- _Exercise_: Convert the material from the line with "Task: Open Sprache field selection button" through the end into a Markdown table, skipping blank lines. Use a column "No." for the row number and a column "Text" for the line itself.

* * * * *

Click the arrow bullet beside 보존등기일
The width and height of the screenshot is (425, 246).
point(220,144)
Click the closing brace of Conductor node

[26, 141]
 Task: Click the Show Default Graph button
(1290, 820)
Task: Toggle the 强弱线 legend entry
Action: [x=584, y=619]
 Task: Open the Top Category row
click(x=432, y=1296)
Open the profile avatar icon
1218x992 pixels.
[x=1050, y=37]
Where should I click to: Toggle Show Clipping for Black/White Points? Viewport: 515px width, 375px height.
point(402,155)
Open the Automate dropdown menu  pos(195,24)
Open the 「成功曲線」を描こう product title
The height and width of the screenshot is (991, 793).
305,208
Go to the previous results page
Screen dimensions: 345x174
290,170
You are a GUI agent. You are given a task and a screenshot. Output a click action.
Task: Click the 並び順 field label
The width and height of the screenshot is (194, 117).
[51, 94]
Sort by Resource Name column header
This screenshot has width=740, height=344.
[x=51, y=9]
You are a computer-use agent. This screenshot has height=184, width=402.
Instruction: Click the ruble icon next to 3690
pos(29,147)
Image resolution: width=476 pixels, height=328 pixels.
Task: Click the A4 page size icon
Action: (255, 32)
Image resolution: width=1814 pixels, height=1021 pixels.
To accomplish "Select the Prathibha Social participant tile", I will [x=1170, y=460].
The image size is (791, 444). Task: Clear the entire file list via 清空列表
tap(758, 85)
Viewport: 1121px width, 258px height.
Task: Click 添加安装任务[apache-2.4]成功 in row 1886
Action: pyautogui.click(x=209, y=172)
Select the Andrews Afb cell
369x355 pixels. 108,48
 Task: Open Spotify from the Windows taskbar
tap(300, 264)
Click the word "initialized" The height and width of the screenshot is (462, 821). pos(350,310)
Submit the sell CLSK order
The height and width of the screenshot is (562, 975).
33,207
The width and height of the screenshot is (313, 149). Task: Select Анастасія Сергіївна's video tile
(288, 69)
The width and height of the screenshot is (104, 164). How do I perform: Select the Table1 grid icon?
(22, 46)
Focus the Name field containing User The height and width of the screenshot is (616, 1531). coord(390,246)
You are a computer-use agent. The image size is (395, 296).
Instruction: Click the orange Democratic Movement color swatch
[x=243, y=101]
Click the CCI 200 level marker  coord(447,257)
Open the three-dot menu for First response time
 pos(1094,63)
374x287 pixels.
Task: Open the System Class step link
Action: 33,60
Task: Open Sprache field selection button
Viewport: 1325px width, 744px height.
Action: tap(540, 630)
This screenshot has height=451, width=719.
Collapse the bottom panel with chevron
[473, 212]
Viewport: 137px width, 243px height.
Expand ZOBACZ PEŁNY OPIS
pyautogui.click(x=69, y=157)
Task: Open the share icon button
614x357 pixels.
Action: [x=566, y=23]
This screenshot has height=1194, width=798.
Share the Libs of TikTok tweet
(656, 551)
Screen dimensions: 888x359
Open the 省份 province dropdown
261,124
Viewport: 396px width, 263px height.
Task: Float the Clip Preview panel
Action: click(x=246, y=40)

* * * * *

- _Problem solution_:
| No. | Text |
|---|---|
| 1 | Task: Open Sprache field selection button |
| 2 | Viewport: 1325px width, 744px height. |
| 3 | Action: tap(540, 630) |
| 4 | This screenshot has height=451, width=719. |
| 5 | Collapse the bottom panel with chevron |
| 6 | [473, 212] |
| 7 | Viewport: 137px width, 243px height. |
| 8 | Expand ZOBACZ PEŁNY OPIS |
| 9 | pyautogui.click(x=69, y=157) |
| 10 | Task: Open the share icon button |
| 11 | 614x357 pixels. |
| 12 | Action: [x=566, y=23] |
| 13 | This screenshot has height=1194, width=798. |
| 14 | Share the Libs of TikTok tweet |
| 15 | (656, 551) |
| 16 | Screen dimensions: 888x359 |
| 17 | Open the 省份 province dropdown |
| 18 | 261,124 |
| 19 | Viewport: 396px width, 263px height. |
| 20 | Task: Float the Clip Preview panel |
| 21 | Action: click(x=246, y=40) |